Escribe la continuación del texto sobre Cristo como sumo sacerdote y abogado, empezando justo después de su última oración.

### Texto proporcionado
____

Por otra parte, en el
lugar de gloria donde entró, nuestro Señor Jesucristo continúa en favor de los
suyos su incansable actividad. “Cristo es el que murió; más aún, el que también
resucitó, el que además está a la diestra de Dios... intercede por nosotros”
(Romanos 8:34). Ahí cumple la doble función de sumo sacerdote y de abogado.
“Por tanto, teniendo un gran sumo sacerdote que traspasó
los cielos, Jesús el Hijo de Dios, retengamos nuestra profesión (la fe que
confesamos). Porque no tenemos un sumo sacerdote que no pueda compadecerse de
nuestras debilidades, sino uno que fue tentado en todo según nuestra semejanza,
pero sin pecado” (Él jamás pecó) (Hebreos 4:14-15).
“Puede también salvar perpetuamente a los que por él se
acercan a Dios, viviendo siempre para interceder por ellos. Porque tal sumo
sacerdote nos convenía: santo, inocente, sin mancha, apartado de los pecadores,
y hecho más sublime que los cielos” (Hebreos 7:2526).

____

### Datos registrados
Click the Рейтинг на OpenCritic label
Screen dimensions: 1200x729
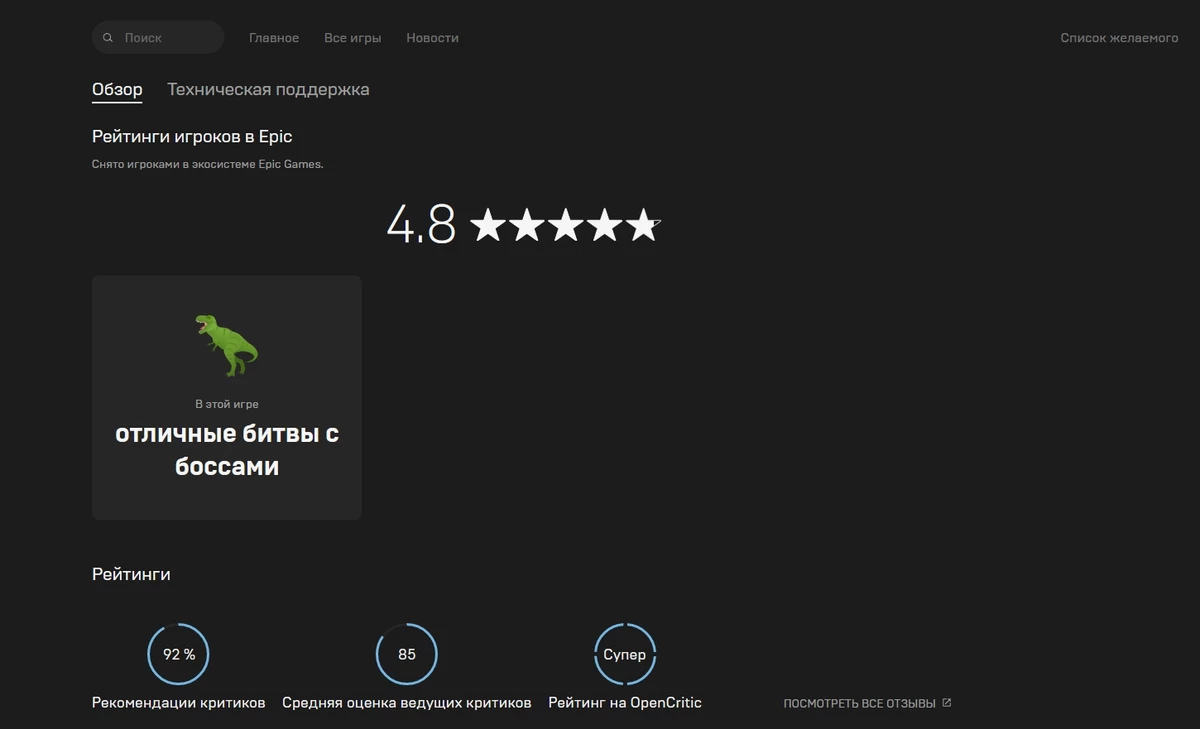625,703
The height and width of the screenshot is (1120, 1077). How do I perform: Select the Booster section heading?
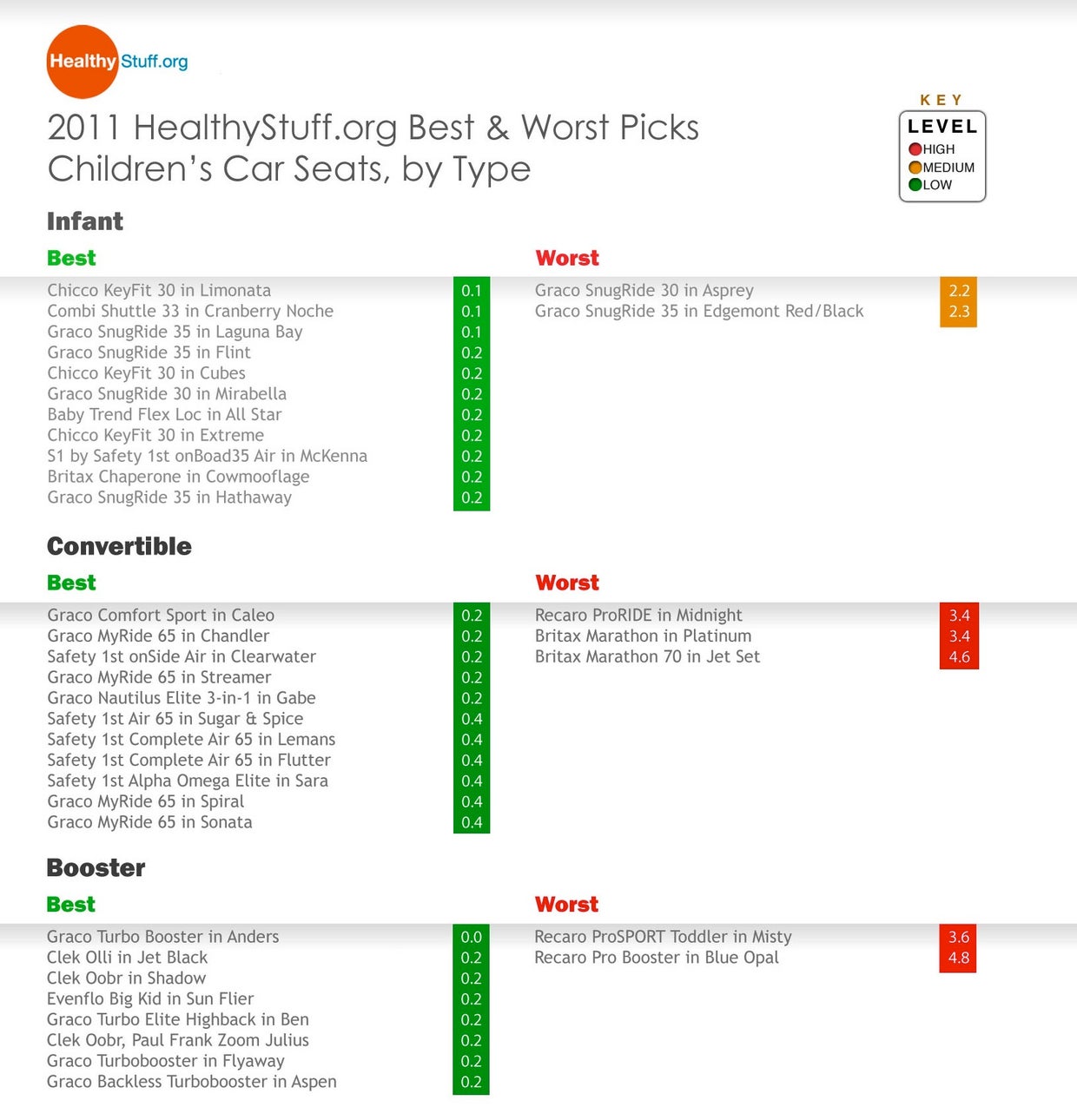(x=96, y=867)
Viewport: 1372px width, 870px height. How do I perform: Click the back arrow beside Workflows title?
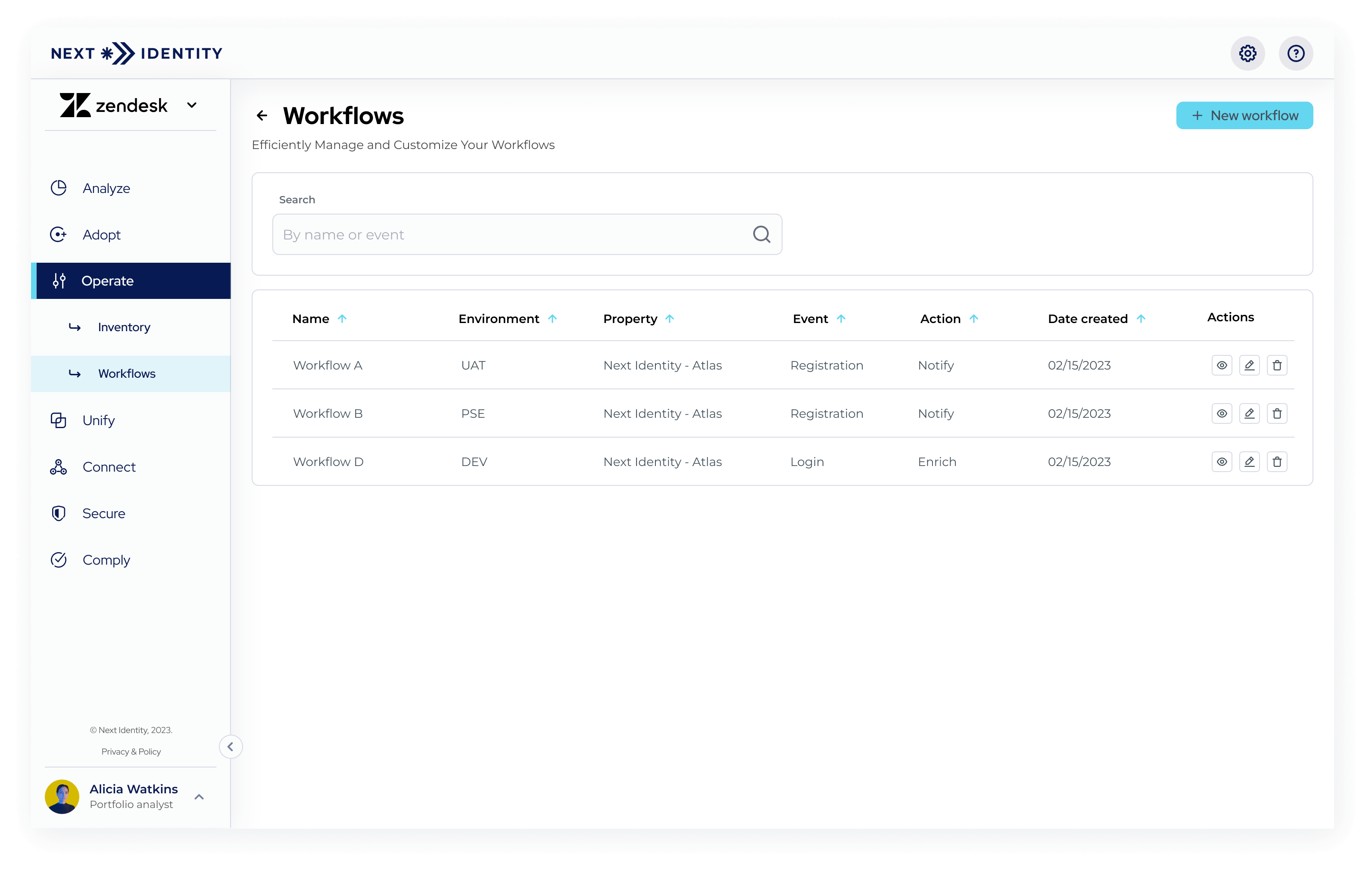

____

### Respuesta
“No entró Cristo en el santuario hecho de mano, figura
del verdadero, sino en el cielo mismo para presentarse ahora por nosotros ante
Dios” (Hebreos 9:24).
Jesús, nuestro sumo sacerdote, se
ocupa, por medio de su potente socorro, en que nuestra conducta aquí abajo, a
pesar de nuestra debilidad, esté en armonía con la perfecta posición que su
obra nos consiguió ante Dios. Es la salvación diaria que en nuestro andar
encontramos en él.
Cristo, nuestro Abogado
“La sangre de Jesucristo su Hijo nos purifica de todo
pecado”.
“Si confesamos nuestros pecados, él es fiel y justo para
perdonar nuestros pecados, y limpiarnos de toda maldad”.
“Si alguno hubiere pecado, abogado tenemos para con el
Padre, a Jesucristo el justo. Y él es la propiciación por nuestros pecados” (1
Juan 1:7, 9; 2:1-2).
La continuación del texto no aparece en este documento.